On long-haul Himalayan treks like the Annapurna Circuit or Everest Base Camp, layering is everything. And you're going to want to love your base layer because you're going to wear it like a second skin.
I packed three each of the very affordable Duofold mid-weight wool Veritherm top (crew, $41; mock zip; $46) and bottom ($41) and rotated them on a daily basis. The pieces never chafed, rarely smelled, felt comfortable under layers and not too claustrophobic when they doubled as my pajamas in my -20-mummy bag. In lieu of washing these base layers in the water scarce high-Himalayan environment, I'd just shake them out every morning and rotate to my next pair.

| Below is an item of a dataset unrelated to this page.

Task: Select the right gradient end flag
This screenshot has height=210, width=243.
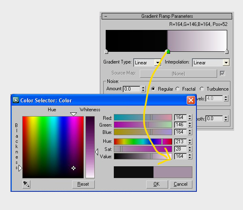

Another mandatory item you'll want is a Buff. Trekking in the inevitable wind and dust can wear you out and cause a low-grade respiratory illness called the Khumbu Cough. One way to try to stave it off is to cover your nose and mouth with the 100 percent seamless, 100 percent microfiber Original Buff ($22; planetbuff.com). Plus, if you have a bad hair day, as I always do, you can cover your mop with the Buff, which comes in at least a few dozen patterns. This handy tube also does triple duty as a handkerchief, but you might want to wash it out before you put it back on your head.
Finally, if you're climbing high, you're going to want the warmest, most comfortable down jacket available. I love Rab's Infinity down jacket ($280; rab.uk.com). The Infinity's shell is made with a shiny, almost luminescent, ultralight, super-strong Pertex Quantum GL fabric, which allows the 850-fill European goose down to loft to its maximum potential. The roomy hood allows for a helmet, and the jacket comes with a stuff sack, so you can tuck it away in your pack until you need it.